Migrating to Azure for AI deployment enhances efficiency and operational effectivity. Advantages embrace: 

  • Optimized useful resource allocation: Migrating to the cloud frees IT groups from infrastructure administration, permitting them to concentrate on strategic initiatives—akin to growing generative AI use instances—that drive significant enterprise influence.
  • Accelerated time to worth: Azure AI providers empower knowledge scientists, AI and machine studying engineers, and builders, serving to them to ship high-quality fashions quicker.
  • Enhanced safety and compliance: Azure’s built-in safety instruments shield workloads, scale back breach dangers, and meet evolving compliance requirements.
  • Larger AI utility efficiency: Deploying generative AI with Azure improves utility efficiency—driving innovation and development. 

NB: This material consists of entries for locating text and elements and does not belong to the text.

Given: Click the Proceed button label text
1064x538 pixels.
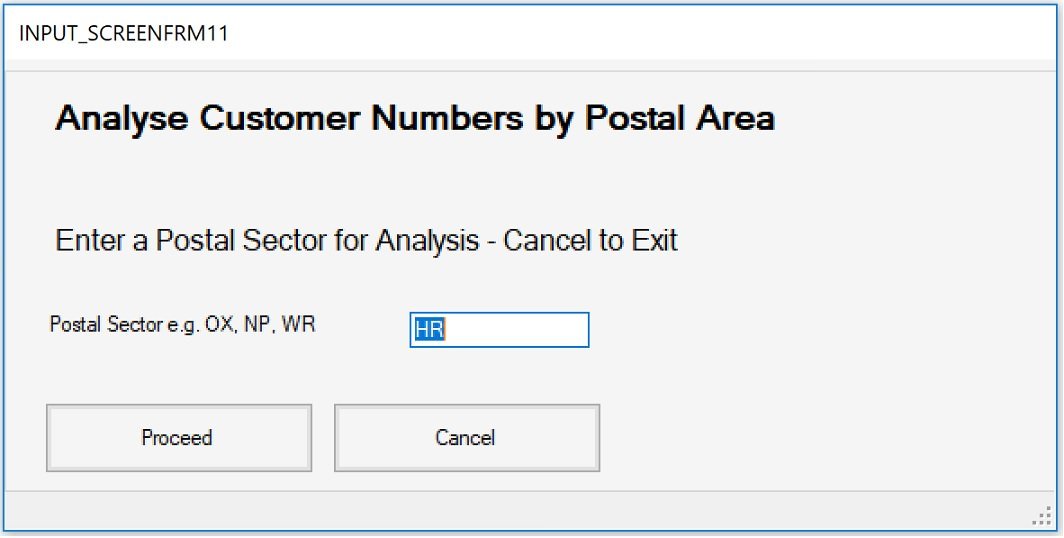Looking at the screenshot, I should point(177,437).
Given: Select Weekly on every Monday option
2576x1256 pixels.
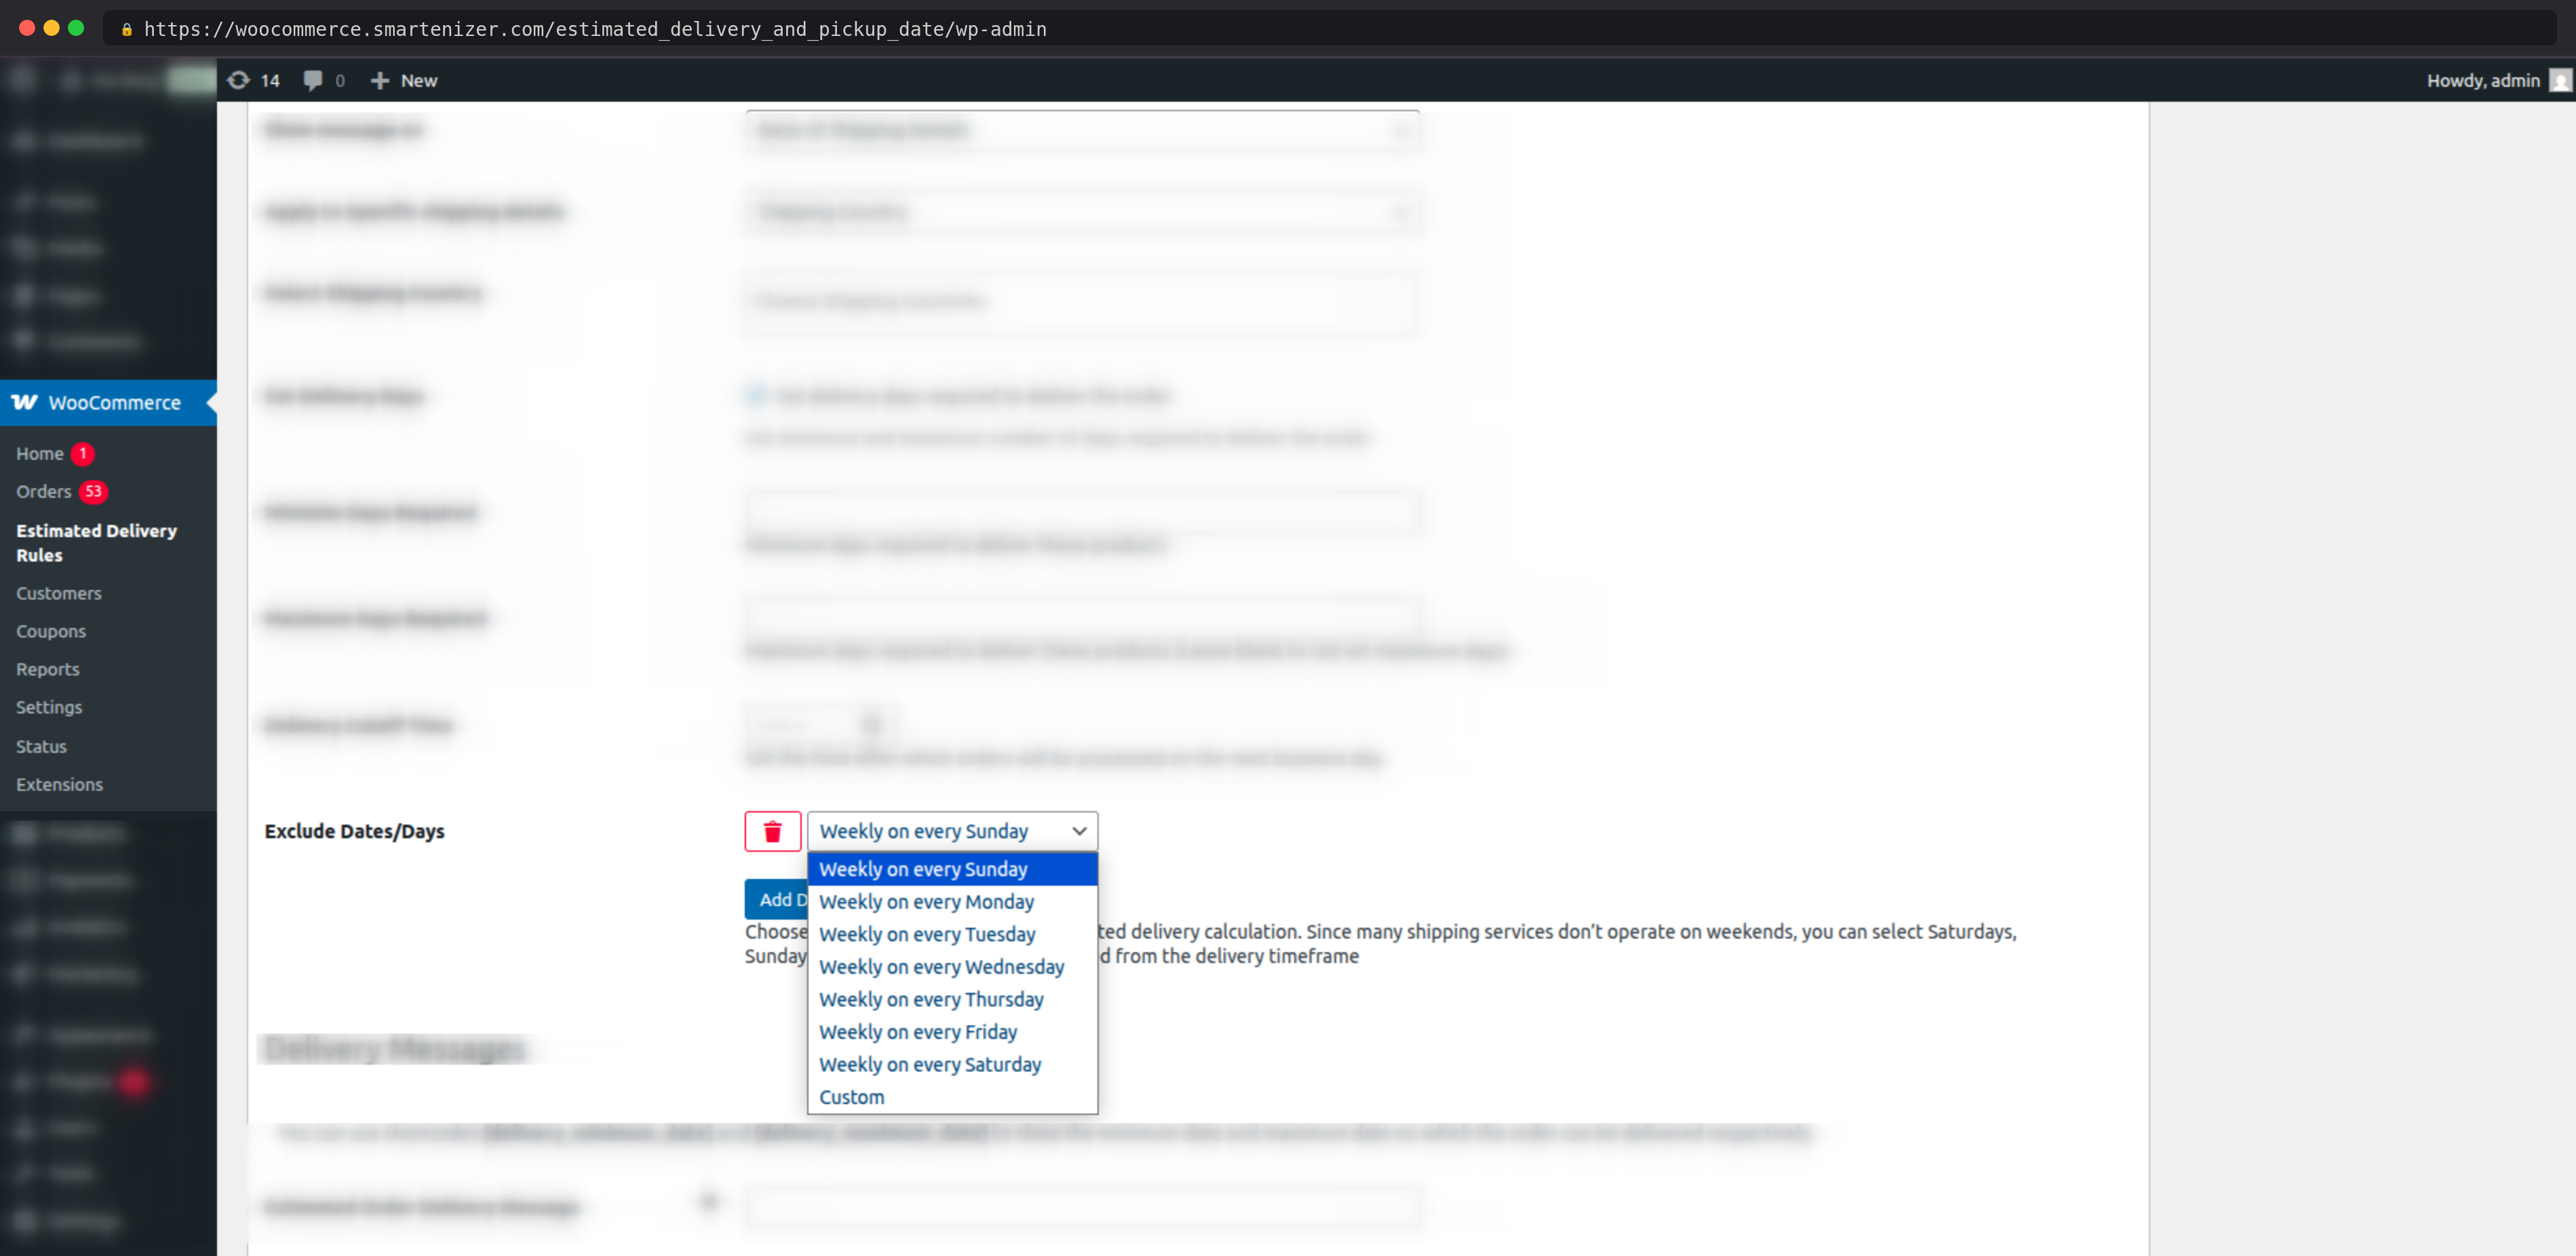Looking at the screenshot, I should tap(926, 901).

Innovation with out compromise 

As IT professionals and digital transformation leaders navigate the complexities of AI adoption, Azure stands out as a trusted accomplice for enterprise AI-readiness. With superior infrastructure, secure and accountable AI practices, and built-in safety, Azure provides a safe and scalable basis for constructing and operating generative AI within the cloud. With Azure, organizations can unlock the complete potential of generative AI to drive innovation, speed up development, and lasting enterprise worth.